▶ [APLICA LO LEÍDO]
[A] Según el texto sobre el seminario de Elisabeth Kübler-Ross, ¿por qué convenía que todos empezáramos a considerar la posibilidad de nuestra propia muerte? Responde en una a tres oraciones.
[B] Prosigue el texto sobre el seminario de Elisabeth Kübler-Ross a partir de su última oración.

▶ [TEXTO PROPORCIONADO]
****
LO MÁS SENCILLO DE LA MUERTE


Bonilla de la Sierra. Ávila. Copyright fotos: Teresa Morales

En 1966, una doctora valiente y curiosa, aunque sobre todo, solidaria y compasiva, puso en marcha un seminario para sus alumnos. La noticia no hubiera tenido más importancia, ni mucho menos notoriedad en la escena local de su país y en el panorama internacional, si no fuera porque el objeto de estudio que se había planificado era la muerte desde la vida. Es decir cómo la ven, la sienten y la padecen quienes están a punto de partir hacia el más allá, quienes estando en el más acá han de afrontar una enfermedad mortal y quienes, a sabiendas de que la vida es un proceso con un principio y un final, se preparan, resignados, serenos o cabreados, el momento en el que dejarán de estar. La doctora Elisabeth Kübler-Ross se convirtió así en, primero, un bicho raro y, segundo, una institución en la materia, que ayudó a la comunidad científica a entender a los pacientes moribundos como seres sintientes y no, como meros conejillos de indias o muñecos de carne y hueso a los que se puede vestir, desvestir, ordenar, mover, arrastrar, limpiar o ensuciar, pinchar, etc al antojo de médicos y enfermeras, y al olvido de parientes y amigos. Sobre la muerte y los moribundos es el libro que recoge las experiencias de la doctora y sus alumnos durante el tiempo que duró aquel experimento humanitario. Miles de entrevistas a enfermos terminales que dejaron el testimonio de cómo los miedos, las inseguridades, las luchas de egos, la infancia y otras muchas debilidades humanas enquistan las relaciones interpersonales y, lo que es peor, la dificultad de aceptar la propia muerte como una liberación. La doctora Kübler-Ross, tal como dice en la introducción del libro, estaba segura de que “si todos nosotros pudiéramos empezar a considerar la posibilidad de nuestra propia muerte, podríamos conseguir muchas cosas, la más importante de las cuales sería el bienestar de nuestros pacientes, de nuestras familias y por último, quizá de nuestro país…” "Lograríamos alcanzar la paz, –nuestra paz interior y la paz entre las naciones– si nos enfrentáramos a la realidad de la muerte y la aceptáramos".
****
▶ [DATOS PARA EXAMINAR]
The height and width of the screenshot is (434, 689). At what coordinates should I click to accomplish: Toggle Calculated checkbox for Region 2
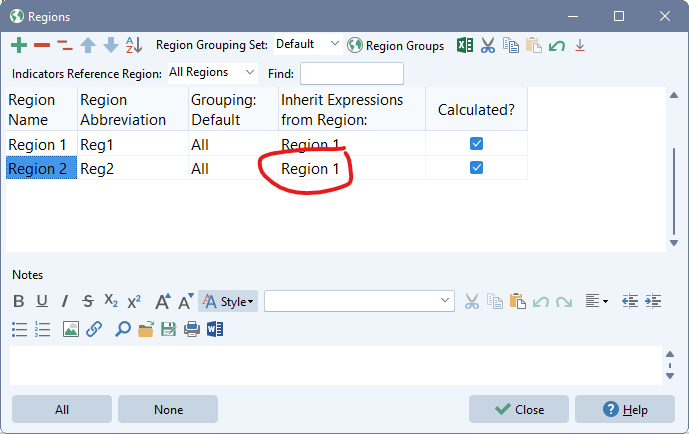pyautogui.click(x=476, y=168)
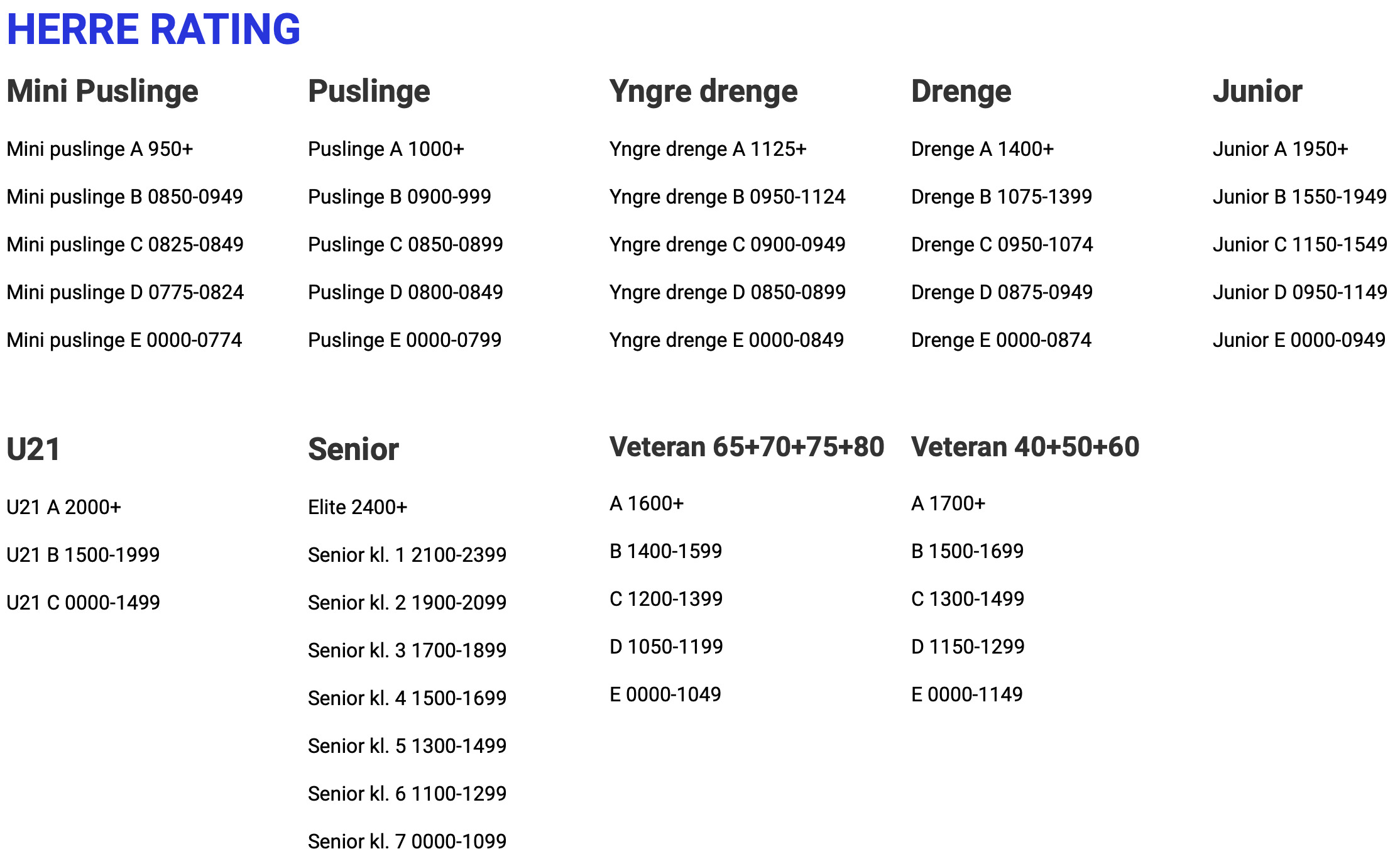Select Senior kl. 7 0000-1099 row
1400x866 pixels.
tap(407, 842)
****
▶ [RESPUESTAS POR NÚMERO]
[A] Porque, según la doctora, así podríamos conseguir muchas cosas, la más importante de las cuales sería el bienestar de nuestros pacientes, de nuestras familias y, quizá, de nuestro país. Además, lograríamos alcanzar la paz, tanto la interior como la paz entre las naciones, si nos enfrentáramos a la realidad de la muerte y la aceptáramos.

[B]
En el budismo tibetano existe una práctica no tan complicada de llevar a cabo para desligarnos del ego que, como indican las filosofías orientales, tiene que ver con nuestra propia piel. En el instante en que uno es capaz de visualizarse sin el disfraz de nuestra apariencia física, sólo como un conjunto de músculos, nervios, huesos… se pierde la percepción del yo personal y se tiene la oportunidad de verse, a sí mismo, como un ser, una anatomía que pertenece al reino de lo animal, capaz de desmembrarse hasta el punto de dejar de ser un yo para convertirse en parte de la naturaleza a la que, injustamente, tratamos como un ente independiente de nosotros. Craso error. Llevo varios días ilusionada porque he sido capaz de verme como uno de esos dibujos de Juan Gatti, de personajes que se pasean entre flores y paisajes, vestidos con sus tejidos musculares y nerviosos, rodeados de mariposas, pájaros e insectos. Y sí, aseguro que es más fácil abandonar las dudas, la ira y otras miserias y sentirse parte de la vida, no esa de asfalto y escaparates, bares y atascos que hemos inventado para entretenernos y esclavizarnos, sino aquella del viento, el mar, los árboles, las rocas y las estrellas hacia las que muchos, antes de morir, miran resignados como si fuera allí, y no aquí, donde estuviera la verdadera felicidad. Tagore escribió: “La muerte pertenece a la vida igual que el nacimiento. Para andar, no sólo levantamos el pie, también lo bajamos”.